● **REQUIRED WORK**
Whatever pictures appear, omit them, and repeat the data below exactly.

=======

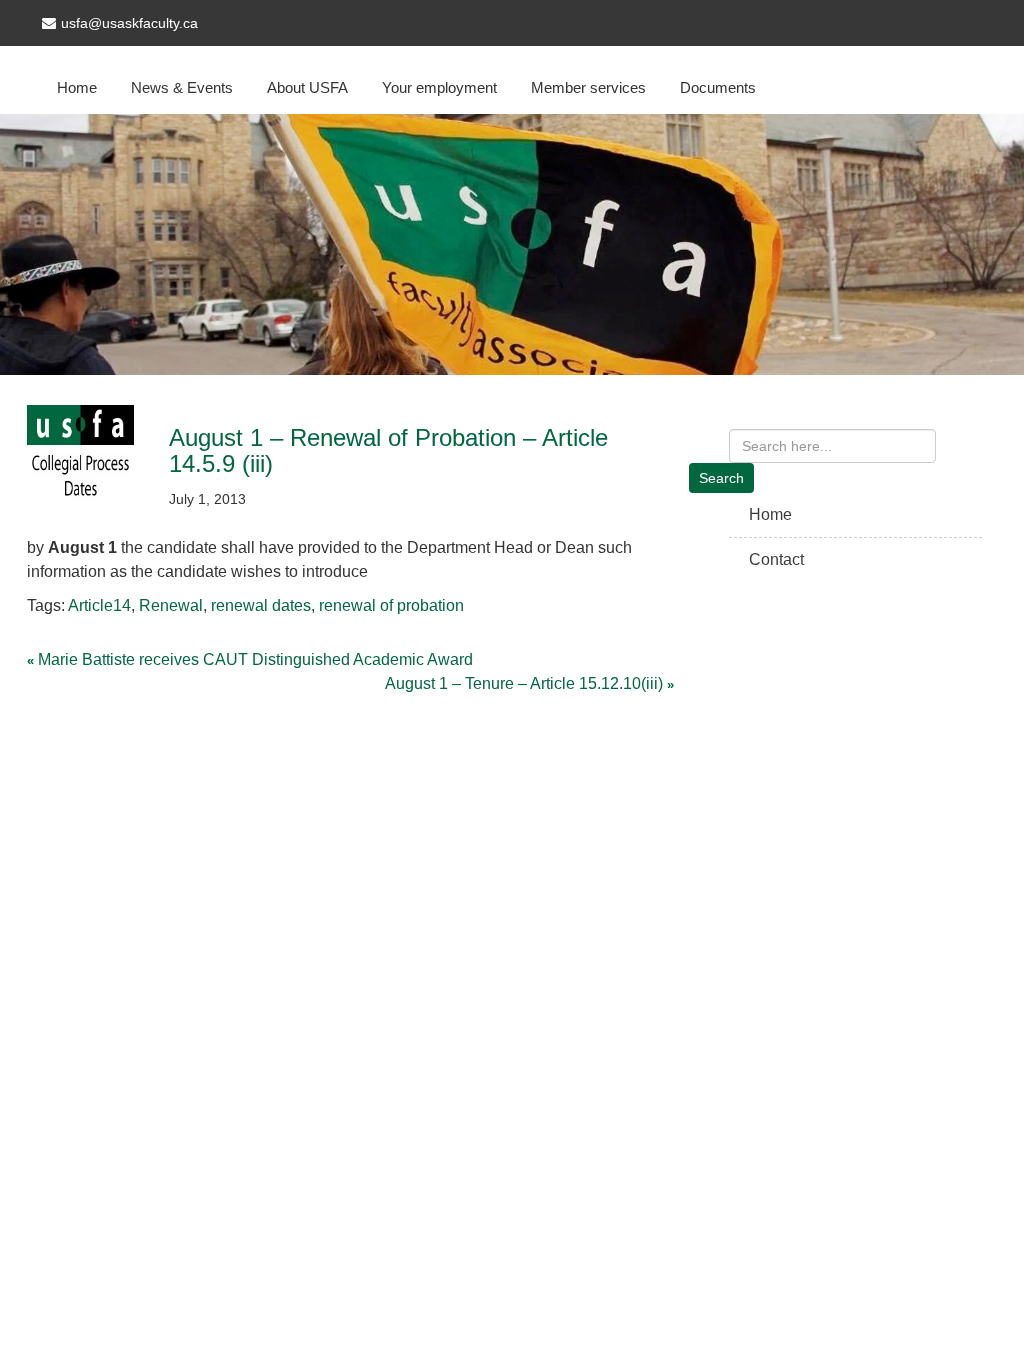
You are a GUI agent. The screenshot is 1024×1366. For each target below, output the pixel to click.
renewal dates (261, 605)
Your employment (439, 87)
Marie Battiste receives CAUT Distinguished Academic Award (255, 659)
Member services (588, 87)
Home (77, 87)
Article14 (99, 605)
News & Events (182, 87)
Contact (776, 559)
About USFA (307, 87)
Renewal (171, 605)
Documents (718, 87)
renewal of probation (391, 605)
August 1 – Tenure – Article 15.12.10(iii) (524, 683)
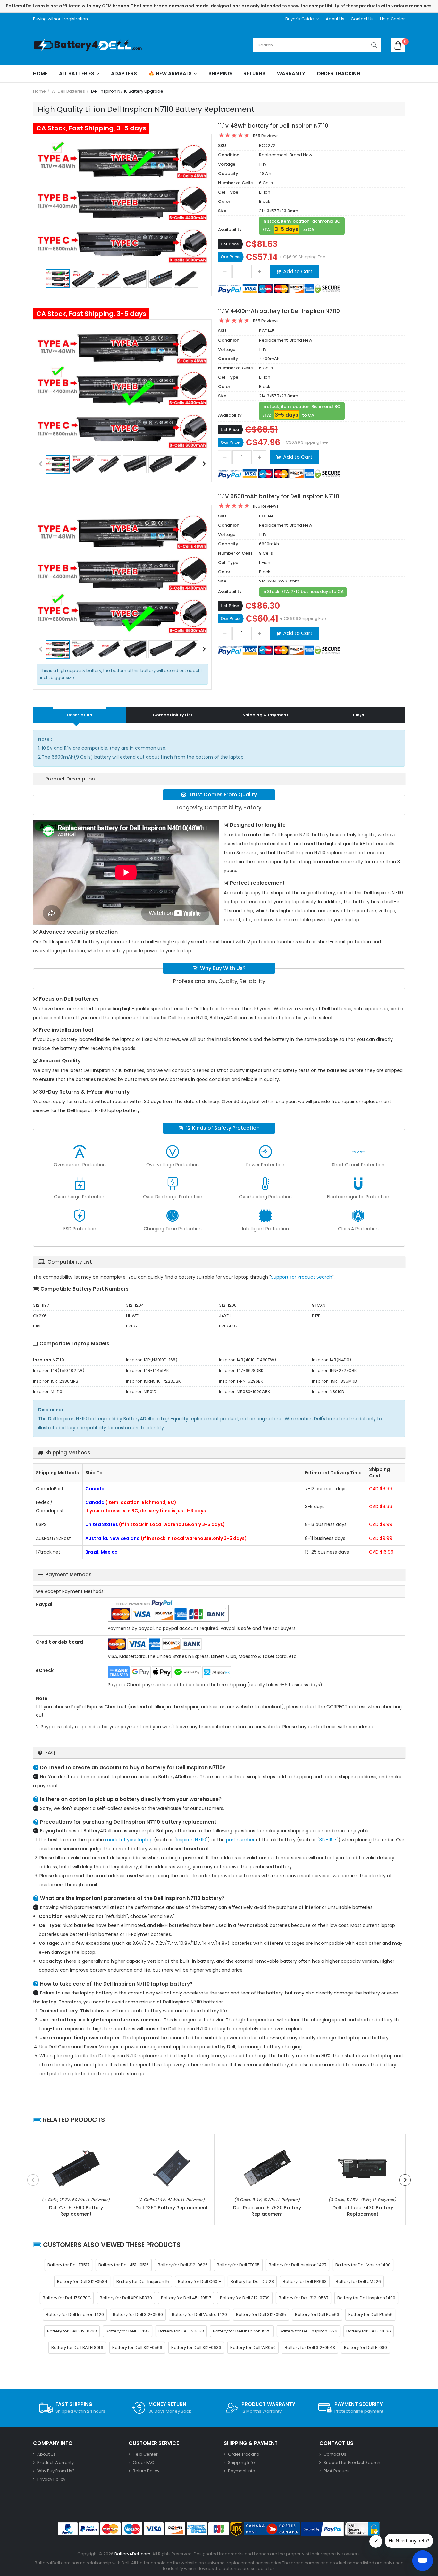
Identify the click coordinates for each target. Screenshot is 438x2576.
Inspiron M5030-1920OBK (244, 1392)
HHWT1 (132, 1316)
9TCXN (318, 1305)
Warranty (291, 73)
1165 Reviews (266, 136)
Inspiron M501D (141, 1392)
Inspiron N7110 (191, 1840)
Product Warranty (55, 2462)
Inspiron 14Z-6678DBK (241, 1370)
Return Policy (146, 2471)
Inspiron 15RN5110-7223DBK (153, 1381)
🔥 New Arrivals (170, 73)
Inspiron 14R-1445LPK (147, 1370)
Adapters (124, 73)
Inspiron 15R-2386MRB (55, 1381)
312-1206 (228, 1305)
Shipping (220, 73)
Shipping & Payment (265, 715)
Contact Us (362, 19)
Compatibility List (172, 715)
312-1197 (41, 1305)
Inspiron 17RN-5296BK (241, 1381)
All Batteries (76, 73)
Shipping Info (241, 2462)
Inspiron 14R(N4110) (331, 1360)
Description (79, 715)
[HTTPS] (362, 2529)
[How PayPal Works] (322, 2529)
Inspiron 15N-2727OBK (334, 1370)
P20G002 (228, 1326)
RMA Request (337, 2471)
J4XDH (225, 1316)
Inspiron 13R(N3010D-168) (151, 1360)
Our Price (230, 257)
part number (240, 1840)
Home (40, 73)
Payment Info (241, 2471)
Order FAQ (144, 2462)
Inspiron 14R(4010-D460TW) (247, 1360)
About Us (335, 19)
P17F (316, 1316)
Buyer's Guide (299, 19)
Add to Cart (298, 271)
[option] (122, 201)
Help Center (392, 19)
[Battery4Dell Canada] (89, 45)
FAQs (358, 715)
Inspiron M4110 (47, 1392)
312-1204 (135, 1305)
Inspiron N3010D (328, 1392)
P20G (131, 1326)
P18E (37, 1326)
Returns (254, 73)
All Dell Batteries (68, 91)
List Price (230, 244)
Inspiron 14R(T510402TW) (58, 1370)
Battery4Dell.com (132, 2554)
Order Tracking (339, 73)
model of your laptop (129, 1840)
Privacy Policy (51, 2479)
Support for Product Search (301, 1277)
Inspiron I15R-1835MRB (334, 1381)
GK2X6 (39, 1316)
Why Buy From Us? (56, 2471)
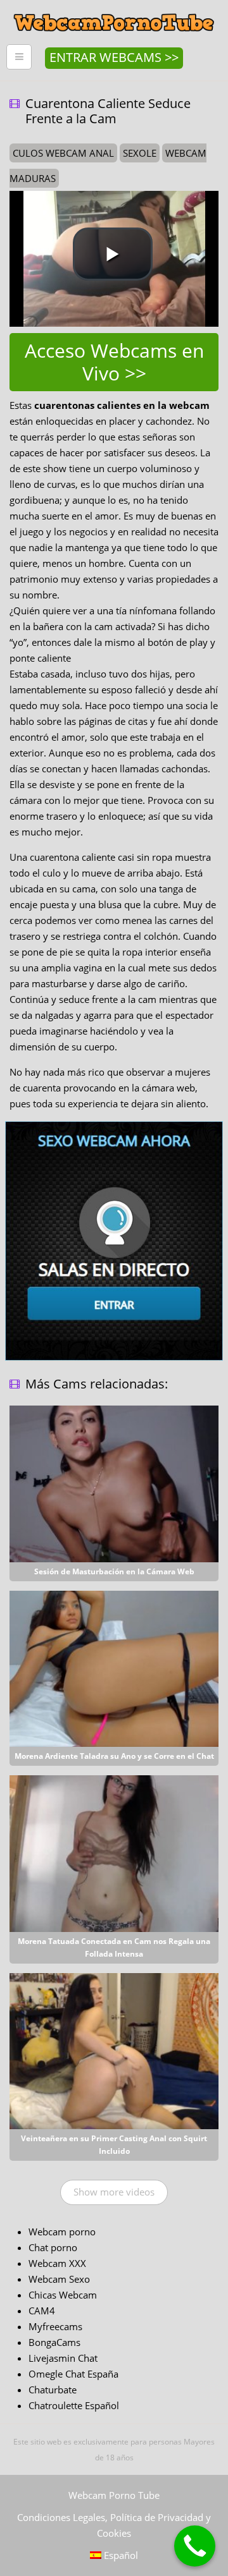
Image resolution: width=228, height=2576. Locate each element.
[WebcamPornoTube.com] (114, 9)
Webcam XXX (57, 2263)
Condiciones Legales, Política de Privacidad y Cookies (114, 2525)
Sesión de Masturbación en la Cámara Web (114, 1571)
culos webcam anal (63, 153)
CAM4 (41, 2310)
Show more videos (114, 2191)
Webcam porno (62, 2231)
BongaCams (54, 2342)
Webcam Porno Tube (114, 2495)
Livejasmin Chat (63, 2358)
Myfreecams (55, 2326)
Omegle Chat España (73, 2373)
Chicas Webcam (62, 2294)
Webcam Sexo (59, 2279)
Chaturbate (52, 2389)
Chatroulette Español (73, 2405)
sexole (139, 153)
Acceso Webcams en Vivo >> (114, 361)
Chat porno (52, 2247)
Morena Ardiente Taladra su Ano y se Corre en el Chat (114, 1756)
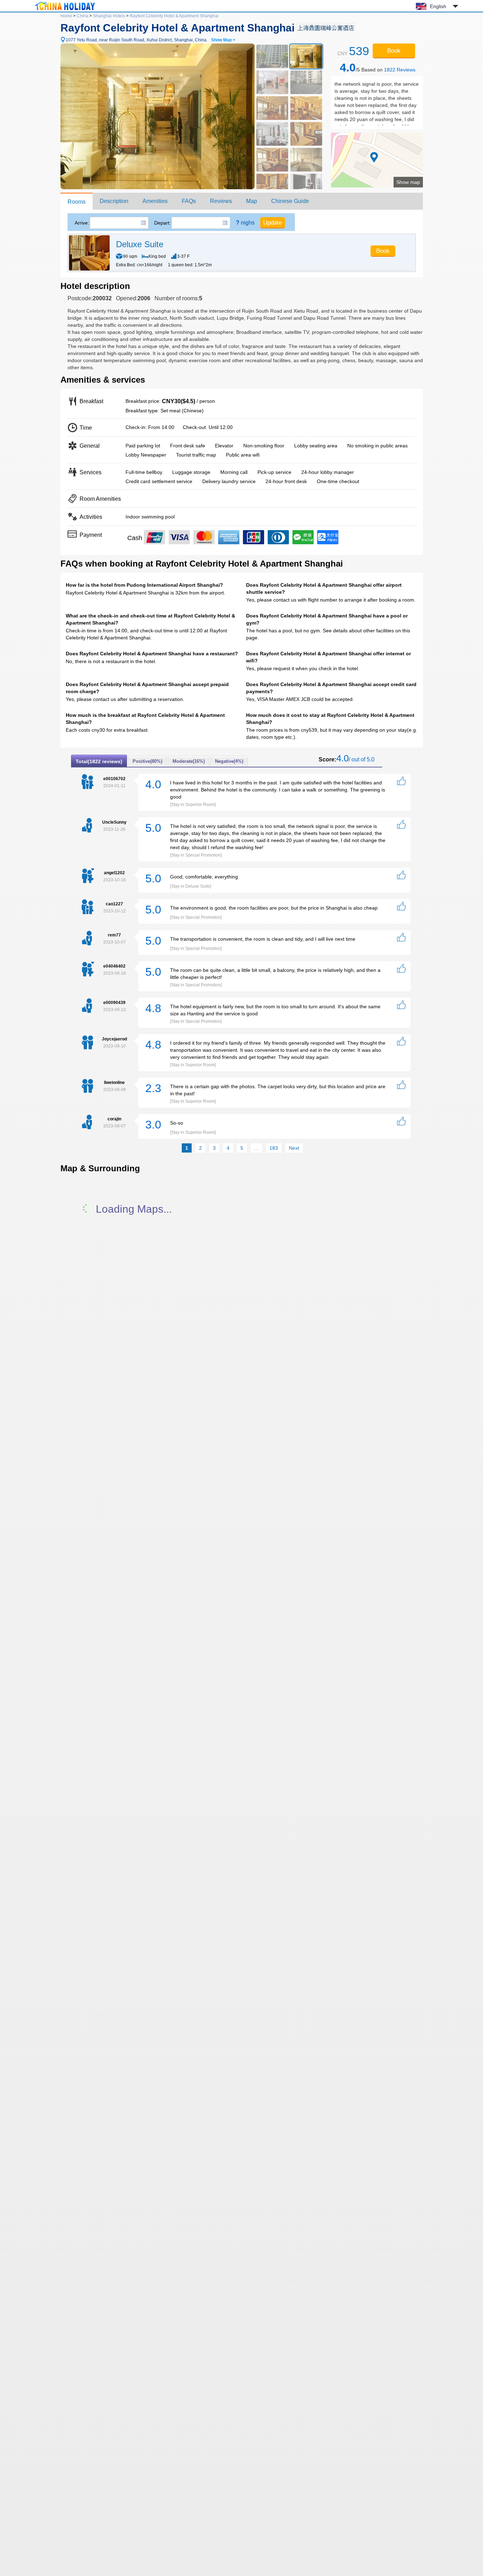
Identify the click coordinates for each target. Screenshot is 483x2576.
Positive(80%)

=======

● **YOUR SOLUTION**
You are a GUI agent. The screenshot is 1024×1366. For each target below, output the pixel to click.
renewal dates (261, 605)
Your employment (439, 87)
Marie Battiste receives CAUT Distinguished Academic Award (255, 659)
Member services (588, 87)
Home (77, 87)
Article14 (99, 605)
News & Events (182, 87)
Contact (776, 559)
About USFA (307, 87)
Renewal (171, 605)
Documents (718, 87)
renewal of probation (391, 605)
August 1 – Tenure – Article 15.12.10(iii) (524, 683)
Identify the click coordinates for each target. Screenshot is 438x2576.
Inspiron M5030-1920OBK (244, 1392)
HHWT1 (132, 1316)
9TCXN (318, 1305)
Warranty (291, 73)
1165 Reviews (266, 136)
Inspiron M501D (141, 1392)
Inspiron N7110 (191, 1840)
Product Warranty (55, 2462)
Inspiron 14Z-6678DBK (241, 1370)
Return Policy (146, 2471)
Inspiron 15RN5110-7223DBK (153, 1381)
🔥 New Arrivals (170, 73)
Inspiron 14R-1445LPK (147, 1370)
Adapters (124, 73)
Inspiron 15R-2386MRB (55, 1381)
312-1206 (228, 1305)
Shipping (220, 73)
Shipping & Payment (265, 715)
Contact Us (362, 19)
Compatibility List (172, 715)
312-1197 (41, 1305)
Inspiron 17RN-5296BK (241, 1381)
All Batteries (76, 73)
Shipping Info (241, 2462)
Inspiron 14R(N4110) (331, 1360)
Description (79, 715)
[HTTPS] (362, 2529)
[How PayPal Works] (322, 2529)
Inspiron 15N-2727OBK (334, 1370)
P20G002 (228, 1326)
RMA Request (337, 2471)
J4XDH (225, 1316)
Inspiron 13R(N3010D-168) (151, 1360)
Our Price (230, 257)
part number (240, 1840)
Home (40, 73)
Payment Info (241, 2471)
Order FAQ (144, 2462)
Inspiron 14R(4010-D460TW) (247, 1360)
About Us (335, 19)
P17F (316, 1316)
Buyer's Guide (299, 19)
Add to Cart (298, 271)
[option] (122, 201)
Help Center (392, 19)
[Battery4Dell Canada] (89, 45)
FAQs (358, 715)
Inspiron M4110 (47, 1392)
312-1204 (135, 1305)
Inspiron N3010D (328, 1392)
P20G (131, 1326)
P18E (37, 1326)
Returns (254, 73)
All Dell Batteries (68, 91)
List Price (230, 244)
Inspiron 14R(T510402TW) (58, 1370)
Battery4Dell.com (132, 2554)
Order Tracking (339, 73)
model of your laptop (129, 1840)
Privacy Policy (51, 2479)
Support for Product Search (301, 1277)
Inspiron I15R-1835MRB (334, 1381)
GK2X6 (39, 1316)
Why Buy From Us? (56, 2471)
Image resolution: width=228, height=2576. Locate each element.
[WebcamPornoTube.com] (114, 9)
Webcam XXX (57, 2263)
Condiciones Legales, Política de Privacidad y Cookies (114, 2525)
Sesión de Masturbación en la Cámara Web (114, 1571)
culos webcam anal (63, 153)
CAM4 (41, 2310)
Show more videos (114, 2191)
Webcam porno (62, 2231)
BongaCams (54, 2342)
Webcam Porno Tube (114, 2495)
Livejasmin Chat (63, 2358)
Myfreecams (55, 2326)
Omegle Chat España (73, 2373)
Chicas Webcam (62, 2294)
Webcam Sexo (59, 2279)
Chaturbate (52, 2389)
Chatroulette Español (73, 2405)
sexole (139, 153)
Acceso Webcams en Vivo >> (114, 361)
Chat porno (52, 2247)
Morena Ardiente Taladra su Ano y se Corre en el Chat (114, 1756)
Identify the click coordinates for each target. Screenshot is 483x2576.
Positive(80%)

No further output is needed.